How we cite our quotes: (Chapter.Paragraph)
Quote #4
The old man's head whipped around, and he frowned at the sight of me huddled next to the shrouded girl. He cast a baleful eye upon the doctor.
"The boy is coming with us?"
Dr. Warthrop nodded impatiently. "Of course he is."
"Begging your pardon, doctor, but this is no business for a child."
"Will Henry is my assistant," the doctor replied with a smile. He gave my head a paternal pat. "A child by outward appearance, perhaps, but mature beyond his years and hardier than he might seem to the unfamiliar eye. His services are indispensable to me." (2.139-143)
Could the "paternal pat" be interpreted as pride? Either he is proud of his brave ward or he is exaggerating what he's capable of because he's worried Erasmus won't accept his assistant coming with them.
Quote #5
If the doctor had known what horrors awaited us not only at the cemetery that night, but in the days to come, would he still have insisted upon my company? Would he still have demanded that a mere child dive so deep into the well of human suffering and sacrifice—a literal sea of blood? And if the answer to that question is yes, then there are more terrifying monstrosities in the world than Anthropophagi. Monstrosities who, with a smile and a comforting pat on the head, are willing to sacrifice a child upon the altar of their own overweening ambition and pride. (2.149)
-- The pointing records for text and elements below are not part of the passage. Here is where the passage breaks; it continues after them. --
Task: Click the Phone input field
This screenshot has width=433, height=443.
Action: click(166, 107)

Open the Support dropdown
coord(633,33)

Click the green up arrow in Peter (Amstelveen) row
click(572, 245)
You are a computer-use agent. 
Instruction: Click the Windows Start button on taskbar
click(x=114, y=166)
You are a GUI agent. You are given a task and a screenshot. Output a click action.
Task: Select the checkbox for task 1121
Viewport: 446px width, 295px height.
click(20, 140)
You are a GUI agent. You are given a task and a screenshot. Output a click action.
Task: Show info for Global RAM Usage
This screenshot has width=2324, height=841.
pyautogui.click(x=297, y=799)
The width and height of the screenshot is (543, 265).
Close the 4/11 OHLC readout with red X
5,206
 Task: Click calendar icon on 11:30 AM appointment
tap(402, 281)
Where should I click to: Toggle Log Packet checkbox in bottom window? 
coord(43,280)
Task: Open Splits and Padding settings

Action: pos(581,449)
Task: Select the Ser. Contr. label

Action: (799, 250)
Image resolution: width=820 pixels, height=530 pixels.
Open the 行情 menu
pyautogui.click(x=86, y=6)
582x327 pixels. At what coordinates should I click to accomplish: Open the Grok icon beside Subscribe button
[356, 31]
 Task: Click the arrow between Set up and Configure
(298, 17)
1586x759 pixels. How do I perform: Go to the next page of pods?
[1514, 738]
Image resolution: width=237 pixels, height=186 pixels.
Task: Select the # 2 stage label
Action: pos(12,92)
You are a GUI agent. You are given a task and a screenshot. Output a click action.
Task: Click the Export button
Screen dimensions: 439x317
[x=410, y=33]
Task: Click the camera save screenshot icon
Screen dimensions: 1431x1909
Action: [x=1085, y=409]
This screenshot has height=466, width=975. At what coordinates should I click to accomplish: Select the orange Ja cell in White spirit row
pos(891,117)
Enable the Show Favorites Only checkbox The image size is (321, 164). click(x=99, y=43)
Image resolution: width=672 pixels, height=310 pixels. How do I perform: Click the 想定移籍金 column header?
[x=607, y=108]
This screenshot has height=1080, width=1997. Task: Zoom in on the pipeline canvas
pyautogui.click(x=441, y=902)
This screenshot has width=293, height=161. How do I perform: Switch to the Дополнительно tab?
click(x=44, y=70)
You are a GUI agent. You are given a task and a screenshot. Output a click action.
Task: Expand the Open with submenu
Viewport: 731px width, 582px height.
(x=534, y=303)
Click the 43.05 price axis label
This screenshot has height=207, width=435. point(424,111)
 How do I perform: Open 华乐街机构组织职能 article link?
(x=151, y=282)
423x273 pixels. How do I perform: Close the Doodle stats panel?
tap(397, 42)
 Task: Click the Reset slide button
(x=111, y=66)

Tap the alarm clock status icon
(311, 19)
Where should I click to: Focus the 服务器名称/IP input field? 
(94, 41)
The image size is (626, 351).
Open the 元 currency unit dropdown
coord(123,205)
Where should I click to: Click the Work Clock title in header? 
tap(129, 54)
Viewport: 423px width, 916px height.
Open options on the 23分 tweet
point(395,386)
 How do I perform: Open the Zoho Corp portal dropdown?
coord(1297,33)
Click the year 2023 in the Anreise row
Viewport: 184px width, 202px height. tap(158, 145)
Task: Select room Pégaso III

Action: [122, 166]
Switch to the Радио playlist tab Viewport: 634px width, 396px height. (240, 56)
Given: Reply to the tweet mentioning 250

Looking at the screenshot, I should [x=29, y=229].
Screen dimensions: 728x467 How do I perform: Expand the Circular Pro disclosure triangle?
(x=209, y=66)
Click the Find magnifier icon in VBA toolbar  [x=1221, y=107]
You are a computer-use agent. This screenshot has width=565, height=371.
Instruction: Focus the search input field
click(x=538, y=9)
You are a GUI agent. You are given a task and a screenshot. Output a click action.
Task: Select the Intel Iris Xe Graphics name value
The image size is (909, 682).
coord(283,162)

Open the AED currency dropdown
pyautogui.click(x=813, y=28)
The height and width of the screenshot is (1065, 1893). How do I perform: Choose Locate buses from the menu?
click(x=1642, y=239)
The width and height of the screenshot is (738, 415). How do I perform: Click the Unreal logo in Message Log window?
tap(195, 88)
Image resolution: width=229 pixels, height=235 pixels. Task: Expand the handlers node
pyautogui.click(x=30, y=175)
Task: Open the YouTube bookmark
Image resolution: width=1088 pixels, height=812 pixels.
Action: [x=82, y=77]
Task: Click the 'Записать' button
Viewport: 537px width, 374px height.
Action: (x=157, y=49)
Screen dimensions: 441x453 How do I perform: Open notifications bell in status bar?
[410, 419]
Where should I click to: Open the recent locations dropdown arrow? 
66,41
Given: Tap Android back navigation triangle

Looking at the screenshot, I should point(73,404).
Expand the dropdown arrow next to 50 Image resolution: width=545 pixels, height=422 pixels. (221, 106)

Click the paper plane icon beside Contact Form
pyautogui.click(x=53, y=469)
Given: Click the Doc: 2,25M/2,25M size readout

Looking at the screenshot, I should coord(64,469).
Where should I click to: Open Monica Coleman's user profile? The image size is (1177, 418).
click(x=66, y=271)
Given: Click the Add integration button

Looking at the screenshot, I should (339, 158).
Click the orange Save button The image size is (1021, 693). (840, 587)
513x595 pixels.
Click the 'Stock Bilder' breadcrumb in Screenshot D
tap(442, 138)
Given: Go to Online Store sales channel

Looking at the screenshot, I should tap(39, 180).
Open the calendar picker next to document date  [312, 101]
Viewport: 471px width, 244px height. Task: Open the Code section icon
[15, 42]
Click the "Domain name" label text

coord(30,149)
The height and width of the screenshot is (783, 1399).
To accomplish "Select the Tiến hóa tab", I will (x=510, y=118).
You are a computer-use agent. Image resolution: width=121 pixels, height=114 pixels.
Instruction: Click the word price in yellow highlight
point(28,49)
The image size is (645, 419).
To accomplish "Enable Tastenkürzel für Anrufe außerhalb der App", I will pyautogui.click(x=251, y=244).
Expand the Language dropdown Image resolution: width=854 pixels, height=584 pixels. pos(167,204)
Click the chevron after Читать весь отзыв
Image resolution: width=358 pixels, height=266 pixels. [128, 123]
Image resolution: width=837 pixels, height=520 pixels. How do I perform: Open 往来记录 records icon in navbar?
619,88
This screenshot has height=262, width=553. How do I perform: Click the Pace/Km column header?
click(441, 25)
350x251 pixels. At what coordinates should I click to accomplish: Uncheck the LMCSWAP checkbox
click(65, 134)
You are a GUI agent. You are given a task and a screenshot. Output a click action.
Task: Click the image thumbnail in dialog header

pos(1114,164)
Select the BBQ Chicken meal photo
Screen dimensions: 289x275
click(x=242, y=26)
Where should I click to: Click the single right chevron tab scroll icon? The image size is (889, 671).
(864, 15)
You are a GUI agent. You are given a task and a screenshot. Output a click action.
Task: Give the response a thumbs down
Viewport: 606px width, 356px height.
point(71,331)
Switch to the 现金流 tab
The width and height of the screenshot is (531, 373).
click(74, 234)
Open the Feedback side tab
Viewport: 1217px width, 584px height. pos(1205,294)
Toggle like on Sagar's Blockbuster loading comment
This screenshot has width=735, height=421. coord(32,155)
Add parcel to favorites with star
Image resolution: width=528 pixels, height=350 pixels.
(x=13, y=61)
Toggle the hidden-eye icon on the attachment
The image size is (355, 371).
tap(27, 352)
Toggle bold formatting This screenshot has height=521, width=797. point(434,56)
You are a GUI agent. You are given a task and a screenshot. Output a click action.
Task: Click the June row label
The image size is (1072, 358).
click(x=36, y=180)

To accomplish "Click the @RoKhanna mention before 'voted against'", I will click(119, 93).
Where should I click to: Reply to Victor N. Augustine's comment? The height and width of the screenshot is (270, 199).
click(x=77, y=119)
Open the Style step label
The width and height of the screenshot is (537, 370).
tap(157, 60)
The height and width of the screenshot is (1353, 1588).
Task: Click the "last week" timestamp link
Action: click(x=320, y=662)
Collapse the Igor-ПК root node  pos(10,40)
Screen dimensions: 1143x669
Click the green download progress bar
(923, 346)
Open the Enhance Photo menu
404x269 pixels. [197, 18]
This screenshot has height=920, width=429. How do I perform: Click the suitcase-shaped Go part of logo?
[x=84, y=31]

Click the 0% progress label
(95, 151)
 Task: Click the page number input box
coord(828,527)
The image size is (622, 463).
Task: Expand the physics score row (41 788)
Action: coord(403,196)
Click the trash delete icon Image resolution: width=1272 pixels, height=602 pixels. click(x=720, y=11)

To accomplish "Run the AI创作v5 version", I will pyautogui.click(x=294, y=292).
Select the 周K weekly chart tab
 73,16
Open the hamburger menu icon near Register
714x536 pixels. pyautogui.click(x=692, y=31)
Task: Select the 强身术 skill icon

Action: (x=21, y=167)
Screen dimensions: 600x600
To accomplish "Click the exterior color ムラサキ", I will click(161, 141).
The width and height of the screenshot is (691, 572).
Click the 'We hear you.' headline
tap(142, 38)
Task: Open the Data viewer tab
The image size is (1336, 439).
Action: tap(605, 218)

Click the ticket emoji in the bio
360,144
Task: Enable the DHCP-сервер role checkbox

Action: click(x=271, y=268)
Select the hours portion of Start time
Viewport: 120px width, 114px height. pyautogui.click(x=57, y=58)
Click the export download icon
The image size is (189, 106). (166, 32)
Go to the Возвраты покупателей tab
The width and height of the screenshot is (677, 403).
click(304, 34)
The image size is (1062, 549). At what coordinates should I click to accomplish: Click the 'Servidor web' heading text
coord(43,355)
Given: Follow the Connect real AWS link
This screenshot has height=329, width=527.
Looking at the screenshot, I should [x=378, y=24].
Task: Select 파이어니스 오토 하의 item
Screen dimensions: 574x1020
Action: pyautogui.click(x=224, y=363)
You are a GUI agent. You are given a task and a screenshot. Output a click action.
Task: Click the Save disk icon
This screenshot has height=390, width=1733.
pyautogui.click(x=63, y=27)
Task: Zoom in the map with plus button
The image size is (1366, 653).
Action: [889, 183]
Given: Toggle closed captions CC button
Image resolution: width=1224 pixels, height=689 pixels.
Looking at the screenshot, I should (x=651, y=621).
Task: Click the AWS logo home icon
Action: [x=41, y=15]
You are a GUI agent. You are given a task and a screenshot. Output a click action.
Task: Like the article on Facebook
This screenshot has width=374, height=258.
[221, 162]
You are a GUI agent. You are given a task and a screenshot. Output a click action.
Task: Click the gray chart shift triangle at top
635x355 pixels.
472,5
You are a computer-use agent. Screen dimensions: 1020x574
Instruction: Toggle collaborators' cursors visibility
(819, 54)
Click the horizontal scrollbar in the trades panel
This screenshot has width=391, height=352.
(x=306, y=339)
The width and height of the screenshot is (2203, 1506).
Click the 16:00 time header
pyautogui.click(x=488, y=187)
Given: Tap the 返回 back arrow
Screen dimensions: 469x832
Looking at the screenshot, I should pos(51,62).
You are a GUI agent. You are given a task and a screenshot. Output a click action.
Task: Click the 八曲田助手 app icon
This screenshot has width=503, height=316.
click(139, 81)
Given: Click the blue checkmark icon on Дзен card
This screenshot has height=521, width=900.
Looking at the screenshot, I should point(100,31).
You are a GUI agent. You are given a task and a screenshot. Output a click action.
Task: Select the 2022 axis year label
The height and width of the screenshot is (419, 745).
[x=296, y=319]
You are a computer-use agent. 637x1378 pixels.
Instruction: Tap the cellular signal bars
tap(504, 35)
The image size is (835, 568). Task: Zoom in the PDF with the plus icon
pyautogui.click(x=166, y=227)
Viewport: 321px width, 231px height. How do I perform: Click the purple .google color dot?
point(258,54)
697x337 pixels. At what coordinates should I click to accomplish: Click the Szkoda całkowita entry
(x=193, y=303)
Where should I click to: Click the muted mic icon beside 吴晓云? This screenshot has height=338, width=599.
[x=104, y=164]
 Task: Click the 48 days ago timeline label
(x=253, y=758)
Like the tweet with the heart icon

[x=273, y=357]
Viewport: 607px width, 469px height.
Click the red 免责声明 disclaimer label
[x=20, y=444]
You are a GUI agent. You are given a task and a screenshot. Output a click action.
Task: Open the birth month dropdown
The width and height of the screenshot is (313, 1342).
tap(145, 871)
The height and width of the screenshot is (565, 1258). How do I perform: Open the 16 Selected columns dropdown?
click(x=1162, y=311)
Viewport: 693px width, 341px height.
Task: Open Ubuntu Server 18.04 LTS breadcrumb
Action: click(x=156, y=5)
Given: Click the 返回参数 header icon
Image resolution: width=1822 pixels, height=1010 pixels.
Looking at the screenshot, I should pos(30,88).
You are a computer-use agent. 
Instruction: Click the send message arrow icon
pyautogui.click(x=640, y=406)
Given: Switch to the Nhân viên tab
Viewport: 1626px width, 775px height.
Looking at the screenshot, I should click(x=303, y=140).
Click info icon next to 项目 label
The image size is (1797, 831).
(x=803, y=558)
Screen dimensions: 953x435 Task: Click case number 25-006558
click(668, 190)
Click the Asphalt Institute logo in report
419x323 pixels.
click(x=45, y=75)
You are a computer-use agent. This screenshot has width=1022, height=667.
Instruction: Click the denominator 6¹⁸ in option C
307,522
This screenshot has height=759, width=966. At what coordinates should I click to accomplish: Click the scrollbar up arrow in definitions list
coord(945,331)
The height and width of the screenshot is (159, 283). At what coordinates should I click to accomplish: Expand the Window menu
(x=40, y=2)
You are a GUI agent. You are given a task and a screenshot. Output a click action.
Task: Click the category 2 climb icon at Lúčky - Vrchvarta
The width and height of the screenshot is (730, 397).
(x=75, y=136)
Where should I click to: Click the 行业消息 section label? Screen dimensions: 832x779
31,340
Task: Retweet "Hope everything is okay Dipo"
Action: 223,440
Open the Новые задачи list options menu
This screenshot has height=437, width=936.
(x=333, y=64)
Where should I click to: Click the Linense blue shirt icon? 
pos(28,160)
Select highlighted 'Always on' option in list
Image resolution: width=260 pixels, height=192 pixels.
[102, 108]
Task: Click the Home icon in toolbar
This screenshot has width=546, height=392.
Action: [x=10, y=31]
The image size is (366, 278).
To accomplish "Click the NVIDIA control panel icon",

We think that Dr. Warthrop might have been in a bit of denial about what he was walking into. Surely he wasn't prepared to be attacked by a large group of the creatures, let alone have their guide get devoured in a half-dug grave while his twelve-year-old assistant watched.
Quote #6
What more need I say about this odd and solitary figure, this genius who labored all his life in obscurity in the most obscure of sciences, whom the world would little note nor long remember, but to whom the world owed much, this man who possessed, it seemed, not the slightest shred of humility or warmth, who lacked empathy and compassion and the ability to read men's hearts—or the heart of a twelve-year-old boy whose world had been shattered in an awful instant? To bring up my father in a moment like this! What more may I offer as evidence of my hypothesis that this man's hubris rose to heights—or sunk to depths—rarely seen outside the confines of Greek theater or the tragedies of Shakespeare? He did not equivocate with me. He did not couch his words in comforting bromides or shopworn clichés. He had saved my life because my life was important to him. He had saved my life for his sake, for the furtherance of his ambition. Thus even his mercy was rooted in his ego. (4.53)
It's interesting that he refers to Greek theater when he describes Dr. Warthrop's hubris. In Green plays, characters who suffer from hubris are often punished by the gods in very creative ways. Is there any comeuppance that Dr. Warthrop receives as a result of his pride and self-absorption?